Seitentext

-- -- --

Ein Abend zwischen Avantgarde, Folk und Progressive Metal
Esch also. Zweitletzte Station einer Tour, die gerade eben erst einen Tonträger in die Welt entlassen hat – und doch fühlt sich dieser Abend an, als würde man Leprous auf einer Art Zwischenstand ertappen. „Melodies of Atonement“ nennt sich der aktuelle Ritt durch Europa, ein Titel, der schwer nach Buße klingt, aber in der Rockhal eher wie eine Einladung wirkte, sich einmal gründlich freizuspülen. Interessant dabei: Während die Norweger im Frühjahr noch die große Zweiteiler-Show auffuhren, kommen sie nun mit einer bewusst abgespeckten Setlist daher. Weniger Opulenz, mehr Fokus – könnte man meinen. Oder einfach skandinavische Effizienz.
Dafür gab’s wieder das klassische Paket mit zwei Vorbands, als hätten Leprous beschlossen, wenigstens diesen Teil ihres Rituals nicht anzutasten. Zuerst durften die Finnen von Royal Sorrow das Publikum in die passende Schattierung Melancholie tauchen, bevor Gåte mit ihrem eigenwilligen Folk-Metal-Gebräu einmal mehr bewiesen, dass Norwegen musikalisch vermutlich irgendwo zwischen Fjordwasser und Hexenfeuer sozialisiert wird.
So weit, so vielversprechend – und doch lag in der Rockhal dieses unterschwellige Prickeln, dass dieser Abend mehr sein könnte als nur der vorletzte Tourstopp. Ein letzter Atemzug vor dem Finale. Ein Aufrütteln. Ein Abtauchen. Leprous eben.
Royal Sorrow
Royal Sorrow also – jene junge finnische Hoffnungstruppe, die ich seit ihrem Debüt "Innerdeeps" auf dem Schirm habe. Beim Euroblast musste ich sie noch in einem Kellerloch erleben, wo man kaum wusste, ob die stickige Luft oder die PA zuerst in die Knie geht. Umso gespannter war ich, wie ihr modern-proggiger Hybrid wohl auf einer vernünftig dimensionierten Bühne funktionieren würde. Immerhin werden sie inzwischen in einem Atemzug mit Vola, Voyager oder Tesseract genannt – PR-Hypetrain hin oder her, "Innerdeeps" hat gezeigt, dass so ein Vergleich nicht völlig aus der Luft gegriffen ist.
In der Rockhal bestätigte sich das sofort: Das Quartett wirkt auf der Bühne einfach richtig. Nicht wegen großer Effekte – davon gab es genau null – sondern wegen der offenen, energiegeladenen Bühnenpräsenz. Markus Hentunen gab den eleganten Frontmann mit klarer Körpersprache, mal expressiv, mal intensiv fokussiert. Gitarrist Tony Olsén und Bassist Eero Maijala machten den Raum mit ständiger Bewegung und viel direkter Publikumsansprache lebendig. Eine Band, die man kaum nicht gut fotografieren kann.

-- -- --

Datensätze zu Oberflächenelementen

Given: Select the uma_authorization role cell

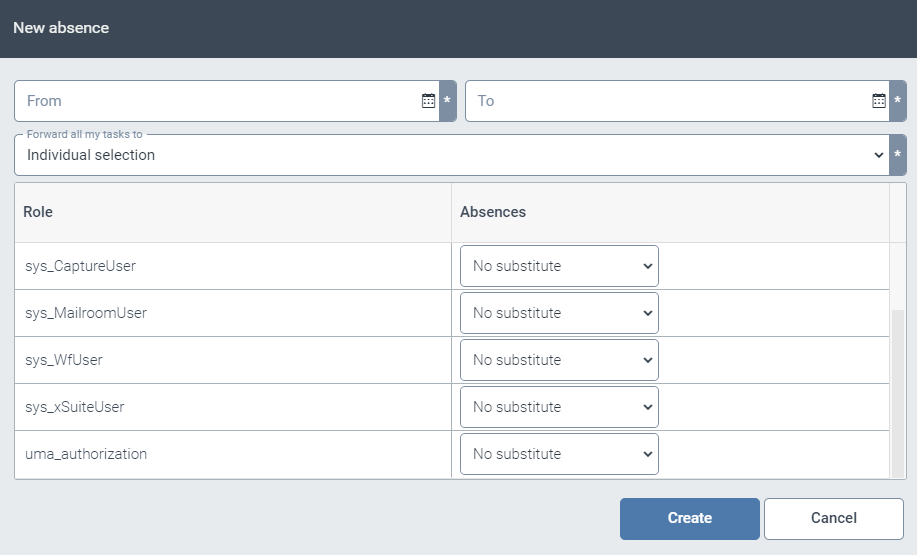Looking at the screenshot, I should tap(232, 454).
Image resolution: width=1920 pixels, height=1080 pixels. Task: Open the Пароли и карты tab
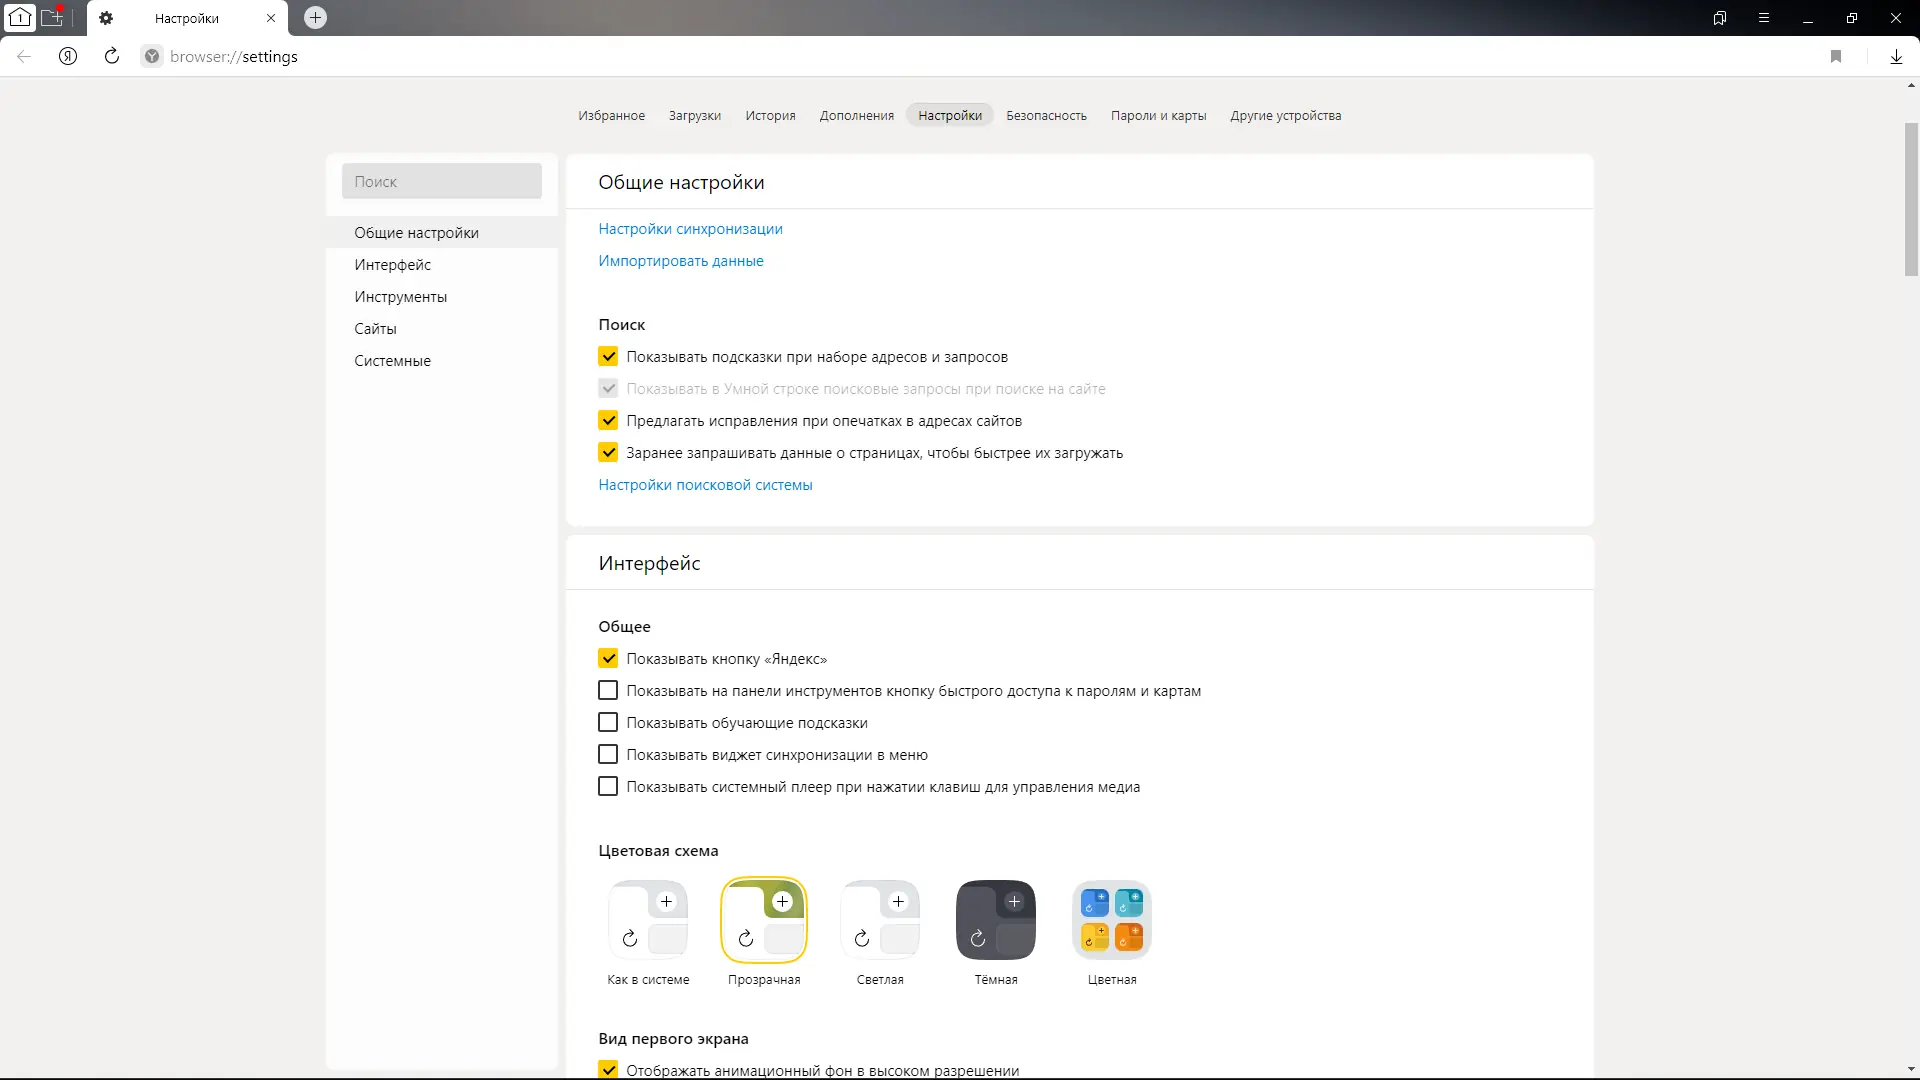click(1158, 116)
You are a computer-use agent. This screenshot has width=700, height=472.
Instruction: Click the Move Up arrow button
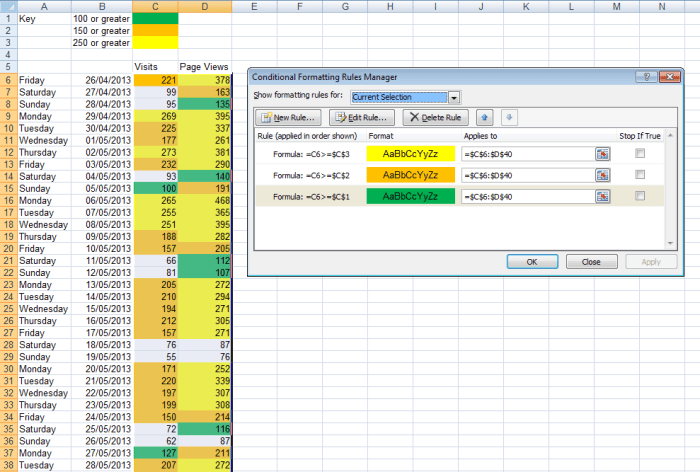tap(485, 118)
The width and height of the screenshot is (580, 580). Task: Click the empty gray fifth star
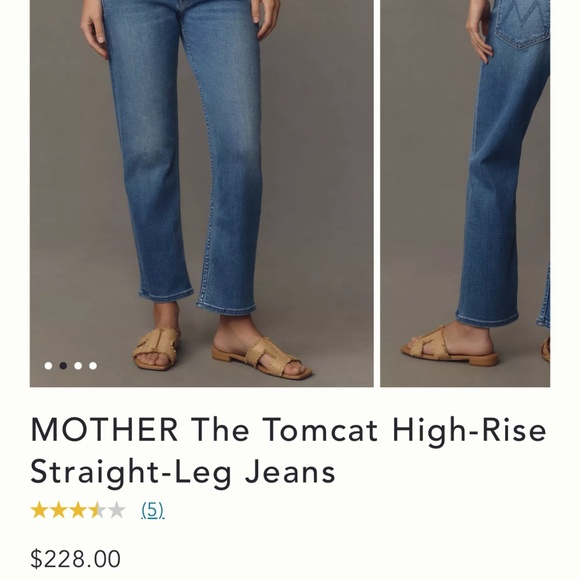click(117, 510)
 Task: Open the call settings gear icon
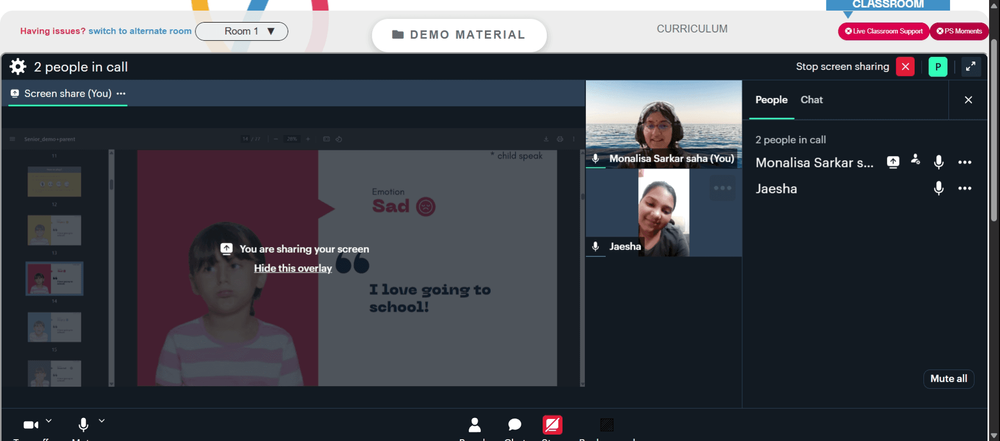[x=18, y=66]
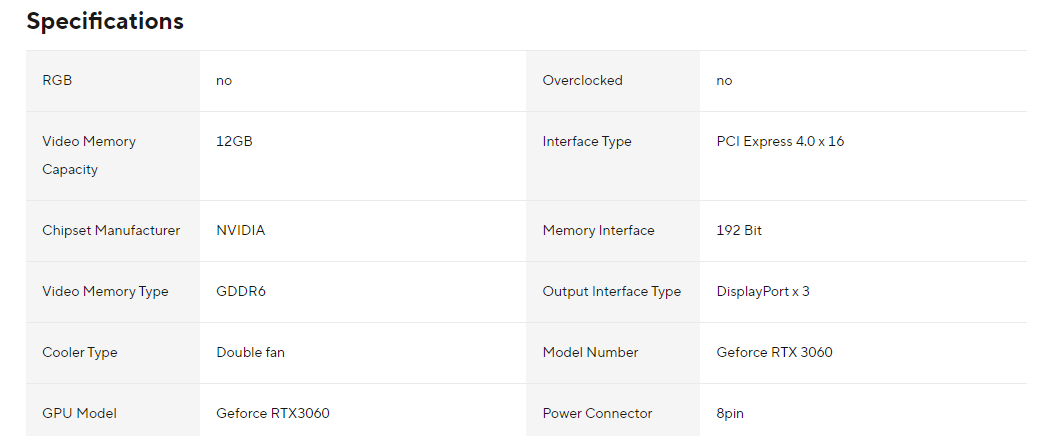The width and height of the screenshot is (1047, 436).
Task: Click the Overclocked label cell
Action: point(582,80)
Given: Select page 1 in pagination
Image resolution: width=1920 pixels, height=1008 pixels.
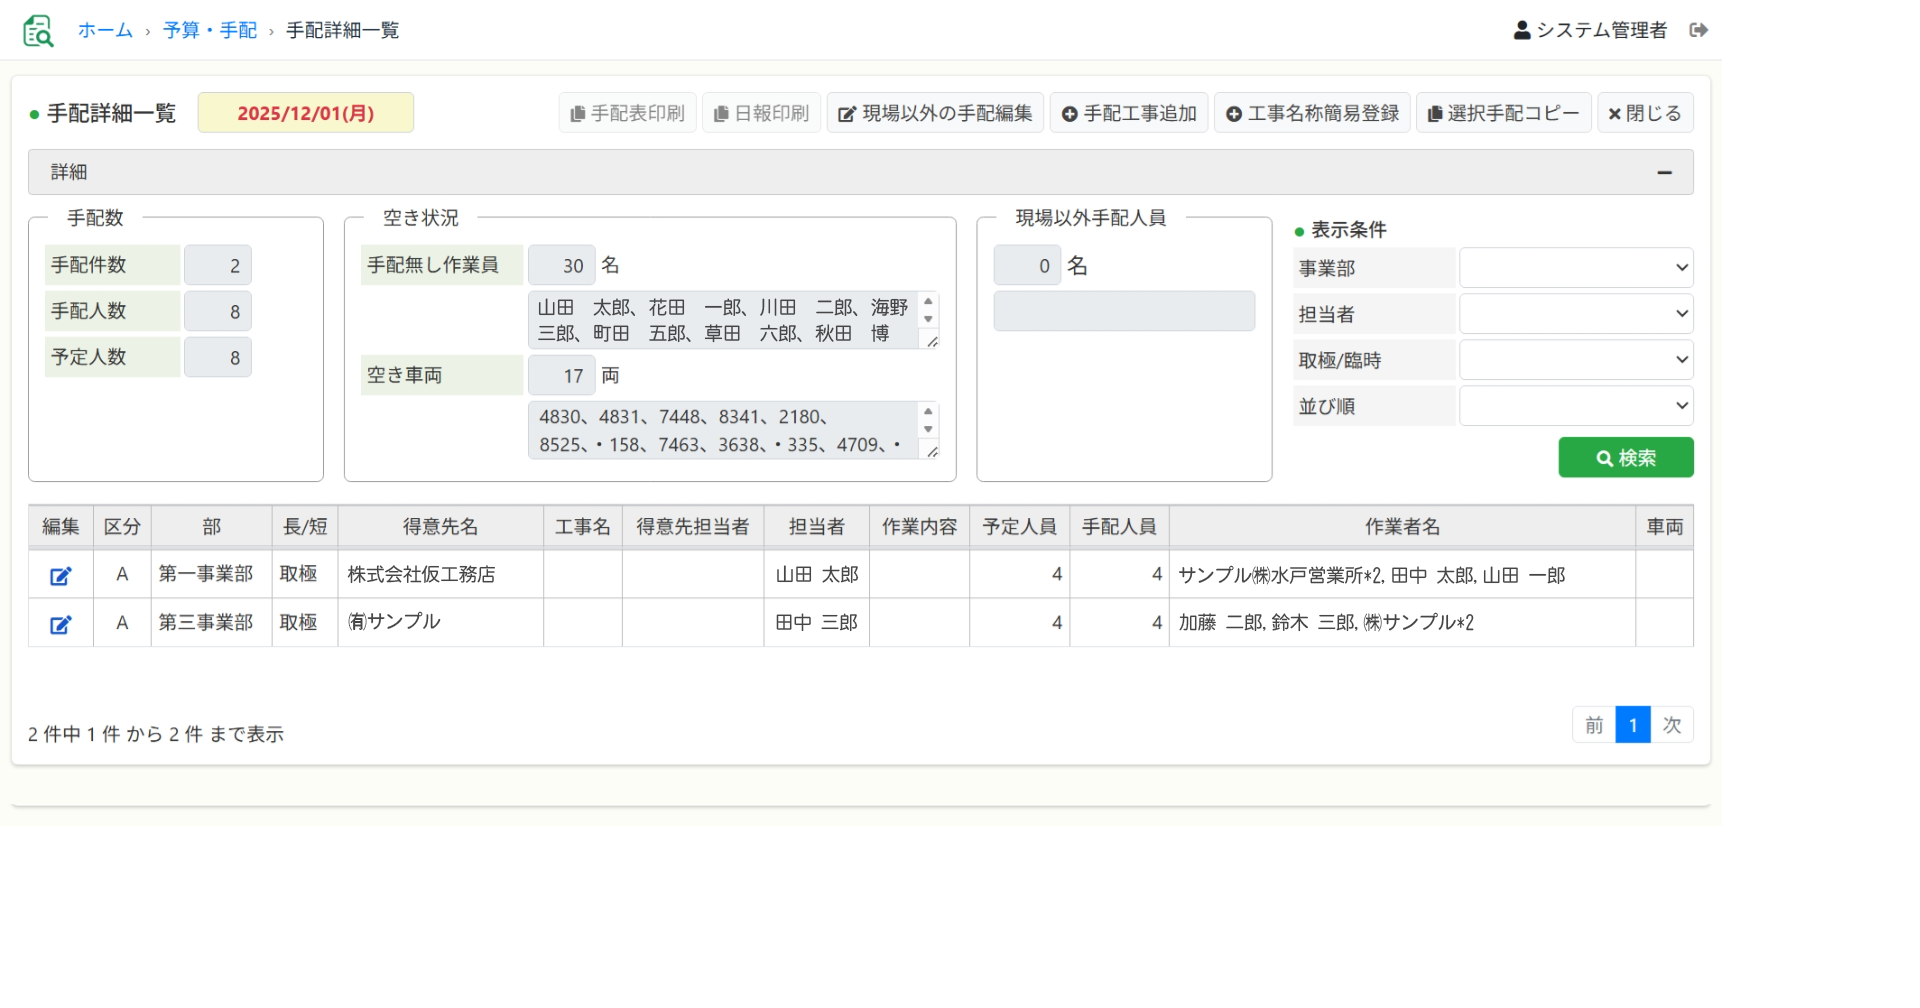Looking at the screenshot, I should tap(1632, 725).
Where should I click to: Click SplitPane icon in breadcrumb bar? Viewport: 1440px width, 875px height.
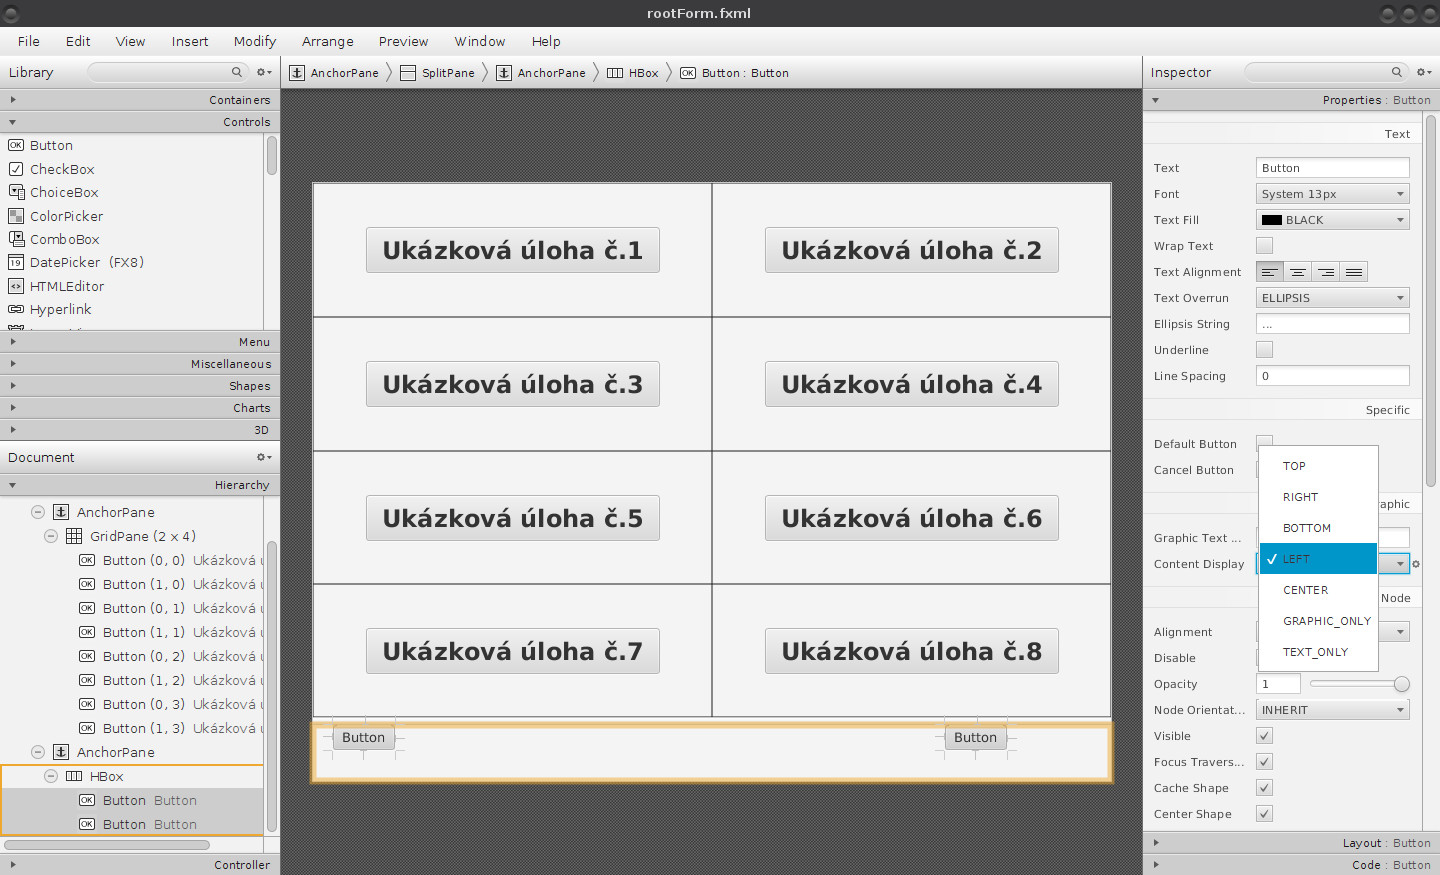pyautogui.click(x=408, y=73)
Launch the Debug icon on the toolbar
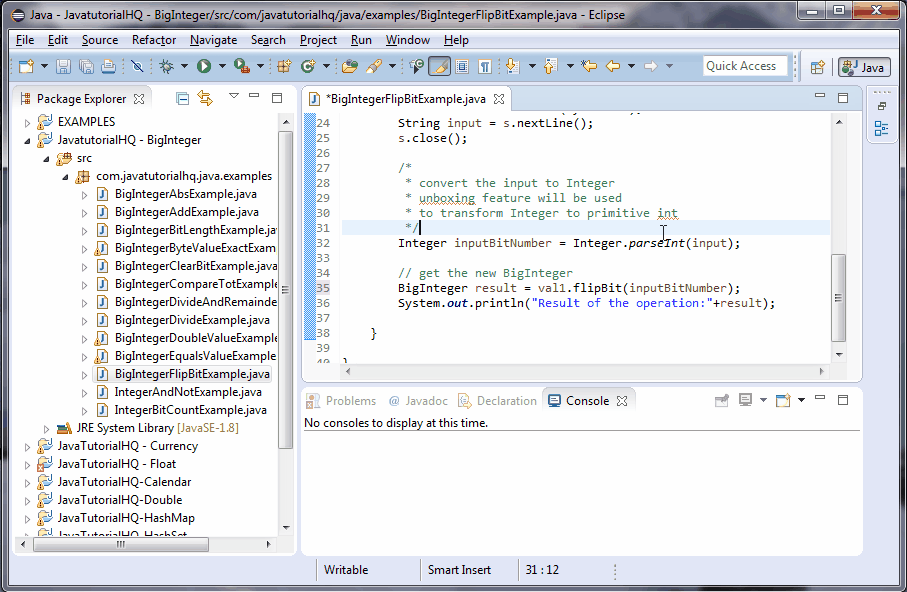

-- -- --

Aufgaben
1 - Nennen Sie den Namen der aktuellen Europatour von Leprous, wie er im Konzertbericht steht.
2 - Schreiben Sie aus dem Konzertbericht den Abschnitt von „In der Rockhal bestätigte“ bis einschließlich „gut fotografieren kann.“ wortgetreu ab.
3 - Schreiben Sie den Konzertbericht über den Abend mit Leprous im Anschluss an seinen letzten Satz weiter.
Die Daten spielen hierbei keine Rolle.

Antworten je Aufgabe
1 - „Melodies of Atonement“

2 -
In der Rockhal bestätigte sich das sofort: Das Quartett wirkt auf der Bühne einfach richtig. Nicht wegen großer Effekte – davon gab es genau null – sondern wegen der offenen, energiegeladenen Bühnenpräsenz. Markus Hentunen gab den eleganten Frontmann mit klarer Körpersprache, mal expressiv, mal intensiv fokussiert. Gitarrist Tony Olsén und Bassist Eero Maijala machten den Raum mit ständiger Bewegung und viel direkter Publikumsansprache lebendig. Eine Band, die man kaum nicht gut fotografieren kann.

3 -
Musikalisch setzten Royal Sorrow den Abend mit einer klug kuratierten Setlist in Gang, die ihre Stärken hervorragend ausspielte. Dass sie mit 'Release Your Shadow' starteten – vermutlich ihrem eingängigsten Stück überhaupt – war ein kleines, aber cleveres Statement: sofort Atmosphäre, sofort Melodie, sofort Publikum auf Betriebstemperatur.
'Evergreen' knüpfte daran an und zeigte die typische Royal-Sorrow-Signatur aus Härte, Harmonie und einem überraschend eleganten Flow.
'Bloodflower' brachte anschließend die düster-groovende Kante ins Set – tragisch, wuchtig, beinahe gefährlich –, bevor 'Give In' wieder melodischer und pop-sensibler wurde.
Spätestens mit 'Metrograve' war der Club endgültig wach; jener Tesseract-Voyager-Hybrid, der ihnen überhaupt erst breitere Aufmerksamkeit eingebracht hat, zündete auch in Esch ohne jede Verzögerung.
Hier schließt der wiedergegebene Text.